Grupos y asociaciones de víctimas piden “desórdenes” de por vida para los autores de esta violencia. Pero la medida está lejos de ser unánime. Explicaciones.

¿De qué estamos hablando exactamente?

En 2018 se amplía el plazo de prescripción de los delitos cometidos contra menores a 30 años a partir de la mayoría de edad. Esta evolución eleva a 48 años el límite de edad para presentar una denuncia cuando se ha sido víctima de violencia antes de cumplir la mayoría de edad. Pero hoy se alzan voces para exigir que no haya más plazos para emprender acciones legales si fuiste víctima de violencia sexual cuando eras niño. Según Ciivise, cada año 160.000 menores son víctimas de violencia sexual.

Creada en el derecho internacional después de la Segunda Guerra Mundial, la imprescriptibilidad está reservada a los crímenes contra la humanidad. La solicitud de extensión a los delitos sexuales contra niños constituye, por tanto, una importante excepción en el derecho francés. Esta imprescriptibilidad ya estuvo en el centro de un proyecto de ley presentado por la senadora centrista Annick Billon en noviembre de 2025.

¿Por qué implementarlo?

Víctimas, médicos, diputados, figuras públicas como la directora Andréa Bescond… Muchos hoy están a favor de esta imprescriptibilidad, debido a la extrema gravedad de la violencia y las agresiones sexuales contra los niños y los daños físicos y psicológicos duraderos que esto representa.

Los argumentos de los “profesionales” son numerosos. “Hoy en día, la mayoría de las víctimas no pueden presentar una denuncia en el plazo establecido”, recuerda la abogada Danielle Gobert, miembro de Ciivise. La edad media de declaración es de 44 años. Debido a la amnesia traumática, al miedo, a la vergüenza, algunas personas tardan en hablar, incluso los adultos.

Para los activistas anti-prisioneros, la abolición de los límites de tiempo haría posible la acción pública y la libertad de expresión para todas las víctimas. Además, esta ley, que proclamaría el valor intangible del respeto al niño y del recuerdo de las heridas sufridas, tendría un significado simbólico muy fuerte.

¿Cuáles son los obstáculos para esta implementación?

Mucha gente, especialmente abogados y asociaciones, tienen reservas sobre esta disposición.

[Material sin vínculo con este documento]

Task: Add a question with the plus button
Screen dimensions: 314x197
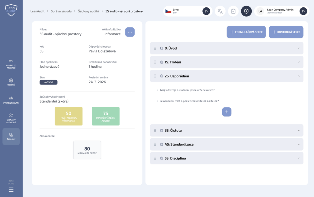Action: pos(227,112)
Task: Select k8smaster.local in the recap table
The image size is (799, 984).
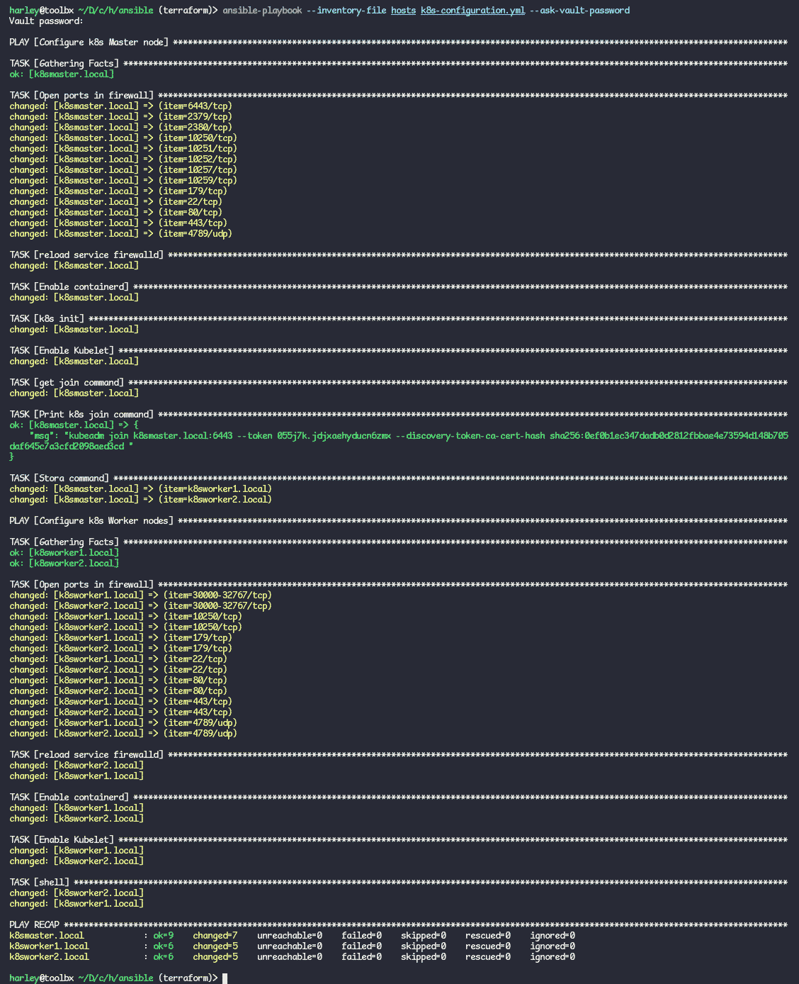Action: [x=46, y=936]
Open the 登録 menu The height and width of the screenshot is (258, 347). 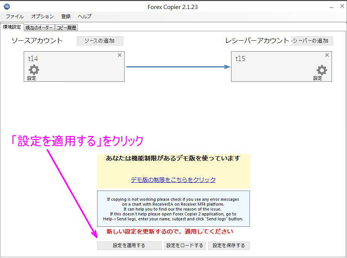(66, 16)
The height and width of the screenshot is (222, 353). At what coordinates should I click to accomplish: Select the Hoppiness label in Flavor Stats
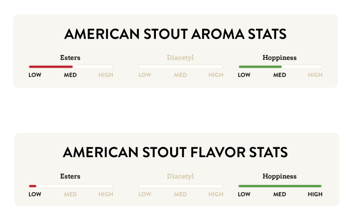(x=279, y=176)
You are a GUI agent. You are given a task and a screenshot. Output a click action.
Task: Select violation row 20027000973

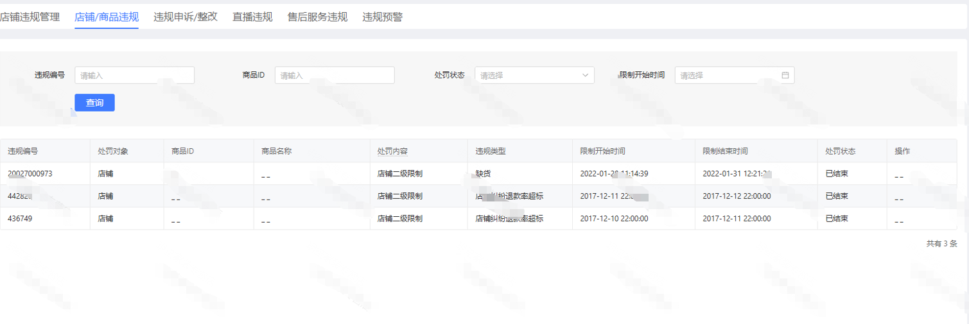(x=30, y=174)
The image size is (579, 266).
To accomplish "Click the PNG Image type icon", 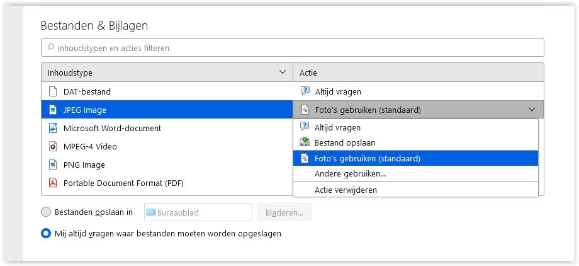I will [53, 165].
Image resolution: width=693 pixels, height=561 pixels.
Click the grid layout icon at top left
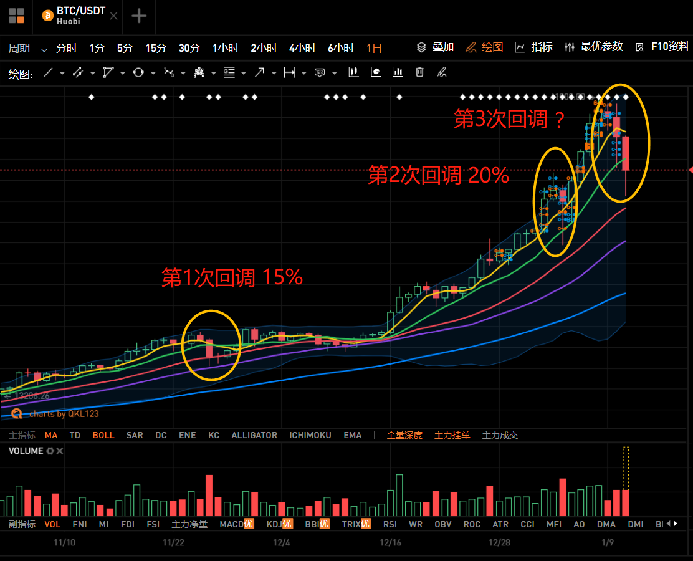(x=16, y=16)
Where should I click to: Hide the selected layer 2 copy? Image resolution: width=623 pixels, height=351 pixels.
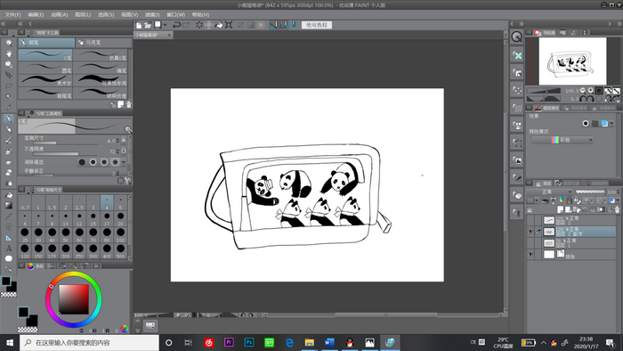click(x=530, y=232)
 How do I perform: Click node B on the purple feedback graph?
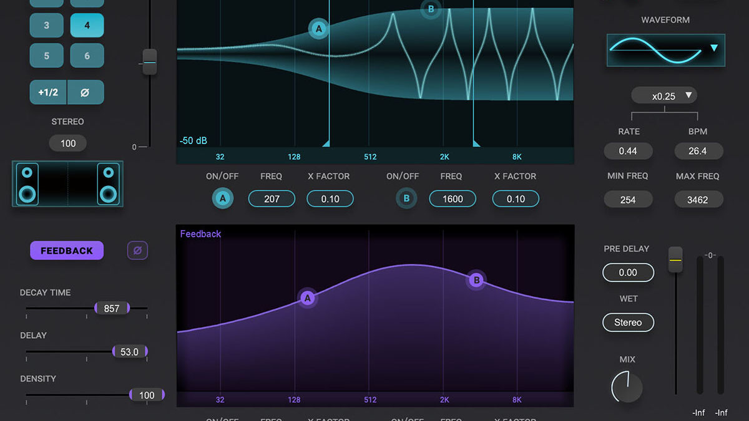[x=477, y=280]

El Consejo Nacional de Abogados (CNB), el organismo nacional que representa a los abogados, expresa en particular una posición predominantemente contraria a la introducción de esta ley.

Algunos obstáculos son técnicos y legales. “Esto abrirá la puerta a procesos perpetuos, casi hereditarios, en los que los herederos podrán actuar contra el autor. El tiempo judicial debe terminar”, afirmó Arnaud de Saint-Rémy, abogado en Ruán (Sena Marítimo).

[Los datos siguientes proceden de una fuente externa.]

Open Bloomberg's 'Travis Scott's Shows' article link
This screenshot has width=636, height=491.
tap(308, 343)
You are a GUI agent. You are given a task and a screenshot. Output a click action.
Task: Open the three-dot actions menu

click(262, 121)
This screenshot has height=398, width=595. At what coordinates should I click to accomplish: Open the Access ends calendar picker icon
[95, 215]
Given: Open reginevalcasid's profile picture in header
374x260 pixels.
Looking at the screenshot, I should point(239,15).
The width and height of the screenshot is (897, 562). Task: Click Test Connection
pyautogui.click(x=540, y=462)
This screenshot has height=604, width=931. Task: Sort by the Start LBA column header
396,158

Además, los opositores creen que ampliar el principio de imprescriptibilidad a la violencia contra menores crearía una jerarquía de víctimas y debilitaría la coherencia del derecho penal. Otra advertencia: con el tiempo, la evidencia desaparece. “Cuarenta años después de los acontecimientos, ya no hay pruebas. En Bélgica, donde existe la imprescriptibilidad, podemos ver claramente que esta ausencia de pruebas significa que hay muchas clasificaciones sin seguimiento”, explica Danielle Gobert, también fundadora de la asociación Les Maux – Les Mots pour le dire.

Además, cuando el delincuente es muy anciano o tiene mala salud, esto plantea cuestiones prácticas y morales relacionadas con su edad. Por último, también podemos recordar que el Tribunal Europeo de Derechos Humanos subraya que “el derecho a un juicio dentro de un plazo razonable es un principio fundamental”.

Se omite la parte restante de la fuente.